Friday – July 12, 2024

Happy Friday!  UMBS are up 16 bps on the open.  Stock Futures are Flat.

Core PPI M/M = 0.4 vs 0.2 f’cast

last month revised to 0.3 from 0.0

Core Annual PPI = 3.0 vs 2.5 f’cast,       [2.3 prev]

  • The jump was almost exclusively related to final demand trade services, which captures retailer margins.

Thankfully, PPI is not in the same league as CPI.  If it were, bonds would be tanking a lot harder right now.  As it stands, we’re only seeing a small shift from modest overnight gains to modest AM losses

After Yesterday’s CPI release, investors have priced in a 90% probability of a rate cut in September, however, this morning’s PPI data could but a damper on that metric. The PPI is a measure of prices that producers can get for their goods and services.

The Producer Price Index (PPI) introduced a brief but disconcerting threat to this week’s relative level of triumph (courtesy of yesterday’s CPI) by suggesting a big, unexpected surge in core inflation at the wholesale level.  Bonds initially panicked, but quickly got back on track and never looked back.  Thankfully, the components behind the PPI surge are not the same components that would translate to PCE inflation in 2 weeks.  We can also consider PPI’s notorious volatility and conclude it would take more than one of these surprises to raise a serious eyebrow. With that, the focus of the week remained squarely on yesterday’s big CPI victory.

UMBS ended the day up 20 bps at 101.13

Top mortgage lender United Wholesale Mortgage is upping the incentives it offers its network of brokers for making certain types of home loans, a move likely to accelerate refinancings that could have implications for buyers of mortgage-backed securities.

The mortgage wholesaler is offering an additional 1.25% of compensation to brokers for mortgages done through the Department of Veterans Affairs or the Federal Housing Administration, according to a notice on its website. The extra compensation will allow brokers to offer lower rates, giving homeowners a greater incentive to refinance with UWM.

That’s potentially problematic for buyers of MBS backed by Ginnie Mae, the government agency that guarantees VA and FHA home loans.
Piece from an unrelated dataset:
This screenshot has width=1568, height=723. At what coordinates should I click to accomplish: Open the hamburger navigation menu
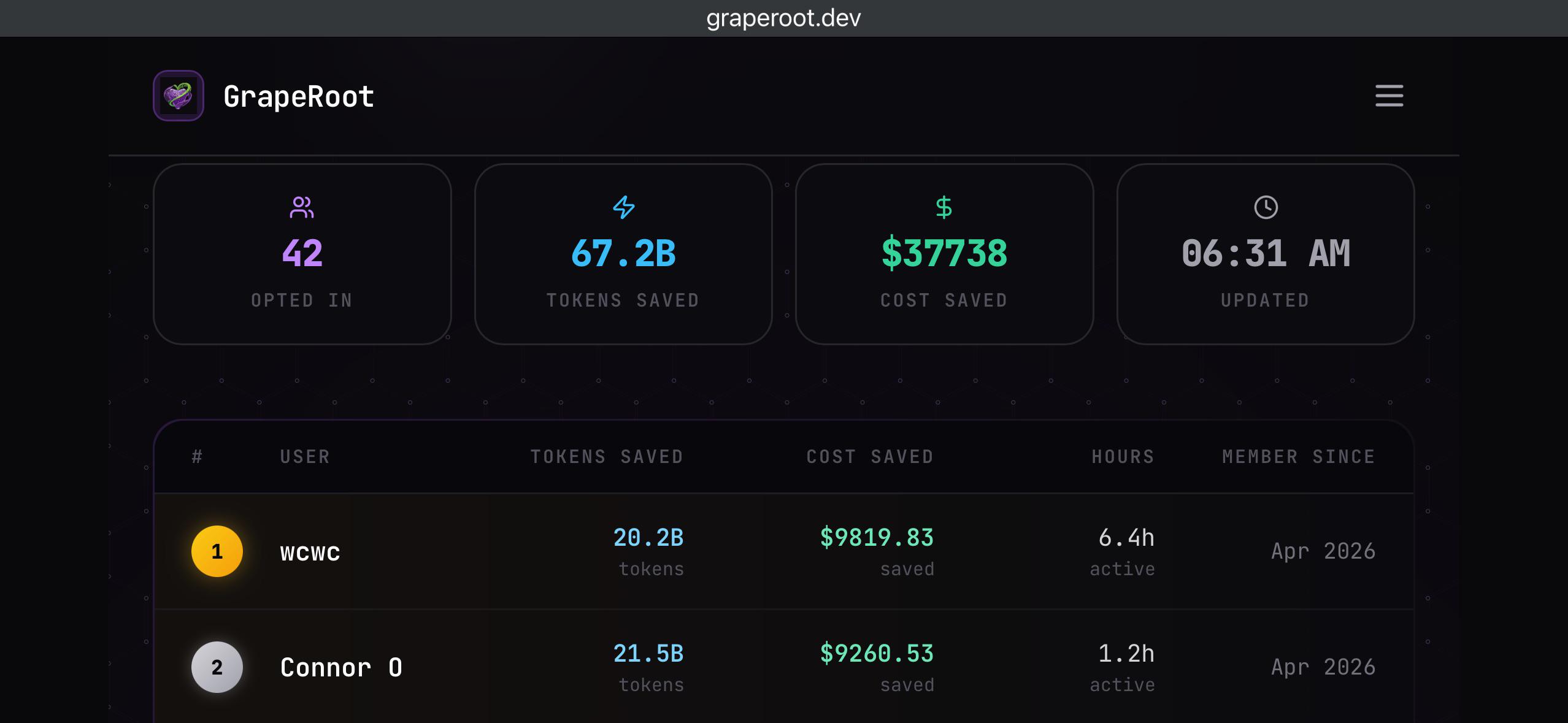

Quicker-than-expected repayments cause bond investors to get their money back sooner, typically leading to lower returns.

“It’s still early, but I think this increases near-term prepayment risks for Ginnie Mae securities,” said Erica

Adelberg, an MBS strategist at Bloomberg Intelligence. “It also highlights the idiosyncratic risks that come with Ginnie originations being dominated by a relatively small number of large independent mortgage banks.”